Work required ▸
Please copy all of the records below word for word, leaving out the pictures.

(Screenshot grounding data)

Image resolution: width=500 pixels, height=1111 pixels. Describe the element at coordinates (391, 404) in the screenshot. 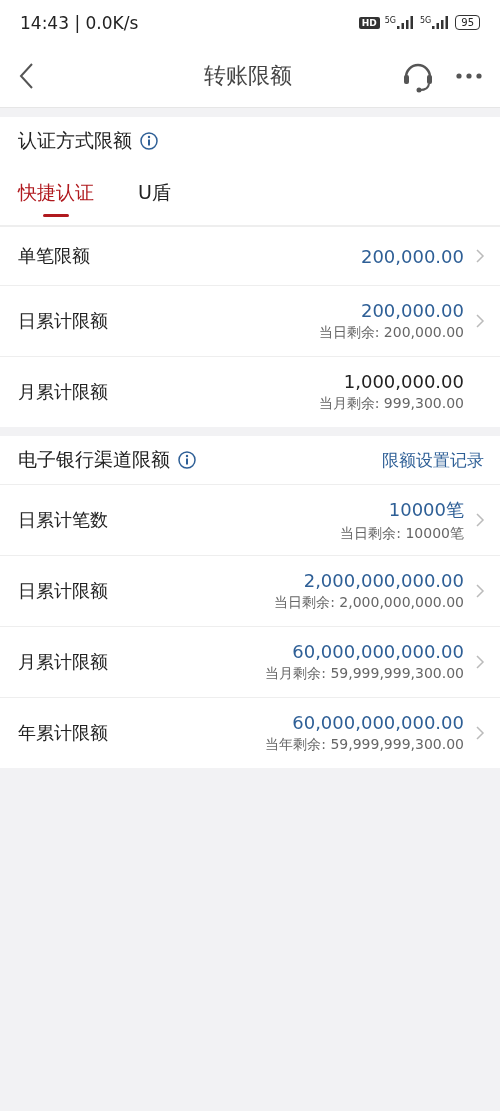

I see `remaining-text: 当月剩余: 999,300.00` at that location.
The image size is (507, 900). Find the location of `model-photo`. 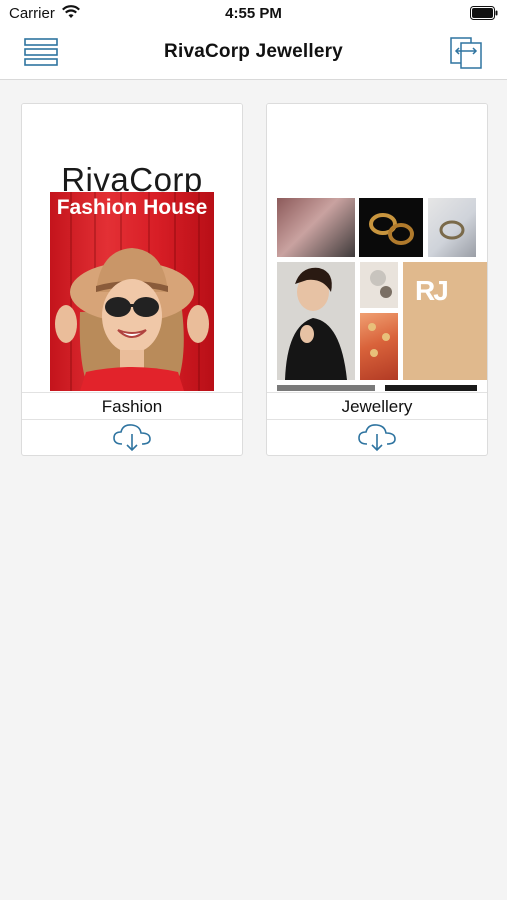

model-photo is located at coordinates (132, 320).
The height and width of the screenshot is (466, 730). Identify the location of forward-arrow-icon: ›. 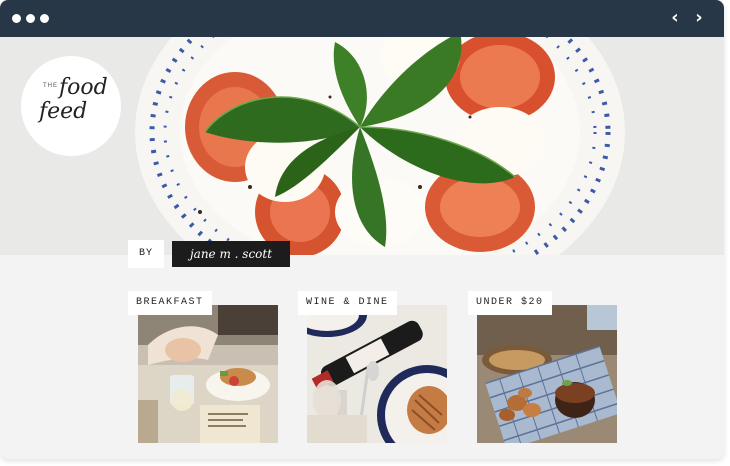
(699, 18).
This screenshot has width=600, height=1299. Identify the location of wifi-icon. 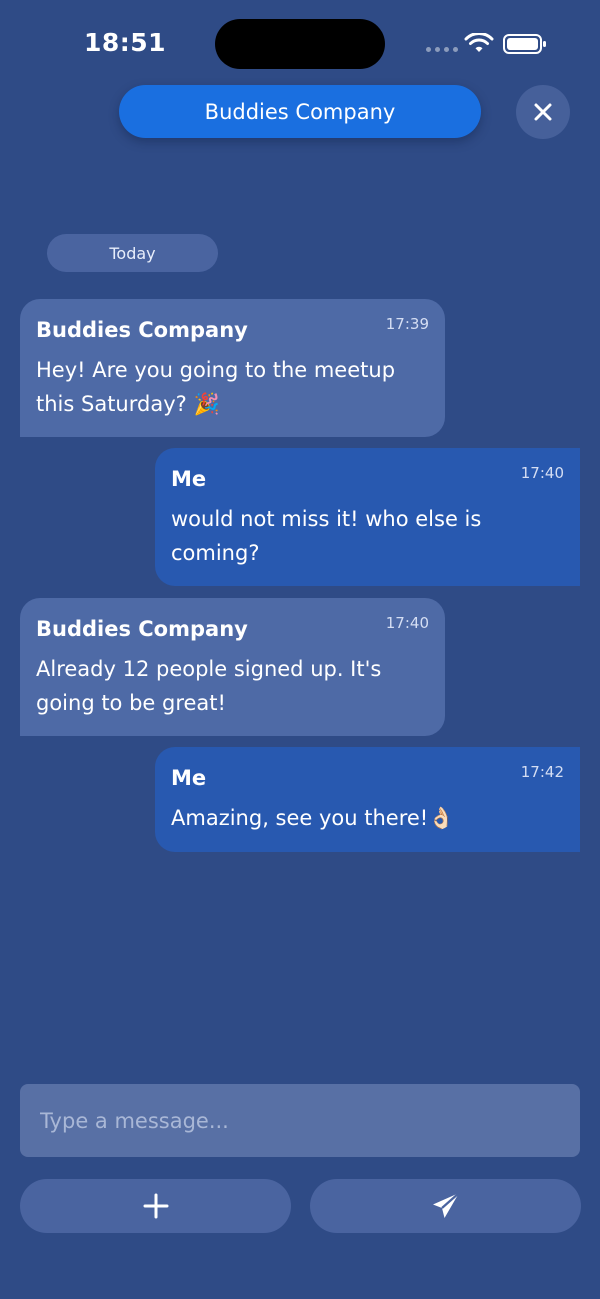
(479, 42).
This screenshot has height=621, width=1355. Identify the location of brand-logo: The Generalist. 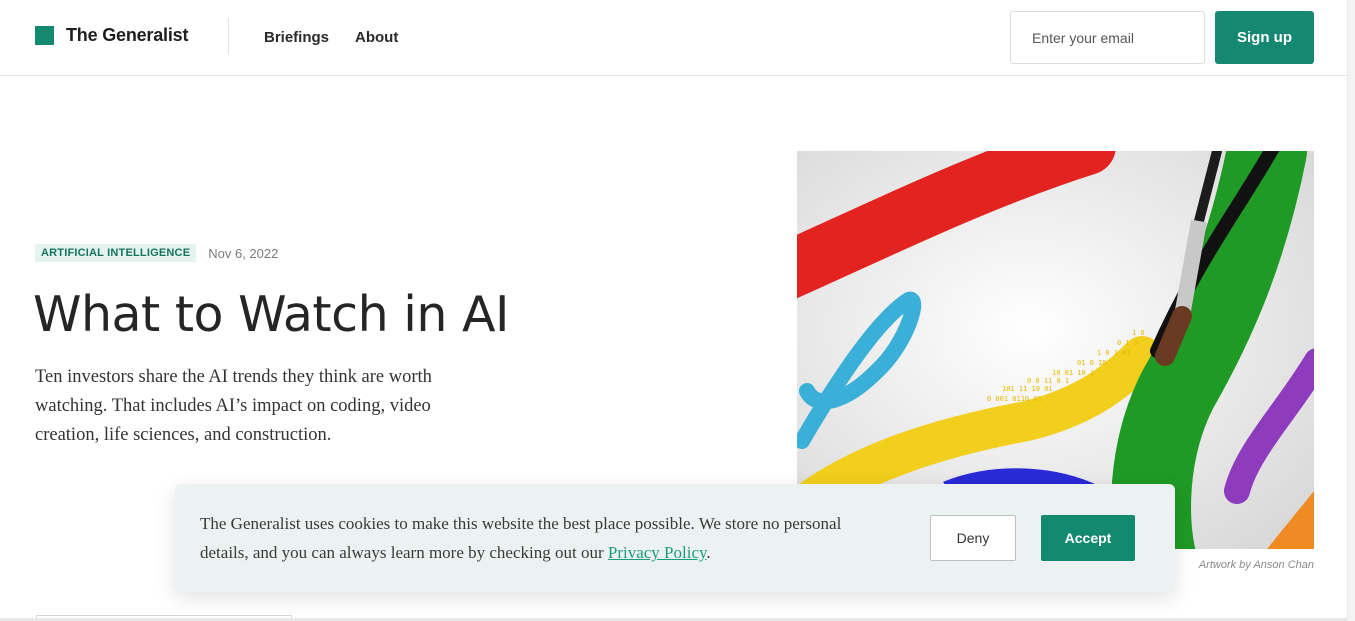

Answer to this task ▸
Image resolution: width=500 pixels, height=1111 pixels. Describe the element at coordinates (391, 404) in the screenshot. 

I see `remaining-text: 当月剩余: 999,300.00` at that location.
The image size is (507, 900). Find the location of `model-photo`. 

model-photo is located at coordinates (132, 320).
The height and width of the screenshot is (466, 730). Identify the location of forward-arrow-icon: ›. 
(699, 18).
This screenshot has width=600, height=1299. Identify the location of wifi-icon. 
(479, 42).
This screenshot has height=621, width=1355. Identify the location of brand-logo: The Generalist. 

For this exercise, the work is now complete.